### [TASK TO COMPLETE]
Take the listing below and output it again exactly.

[Start of Attachment]

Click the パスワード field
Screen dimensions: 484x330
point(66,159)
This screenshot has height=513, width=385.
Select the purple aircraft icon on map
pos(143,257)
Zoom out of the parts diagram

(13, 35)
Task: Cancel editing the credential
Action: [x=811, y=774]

[End of Attachment]

### [RESULT BELOW]
Click the パスワード field
Screen dimensions: 484x330
point(66,159)
This screenshot has height=513, width=385.
Select the purple aircraft icon on map
pos(143,257)
Zoom out of the parts diagram

(13, 35)
Task: Cancel editing the credential
Action: [x=811, y=774]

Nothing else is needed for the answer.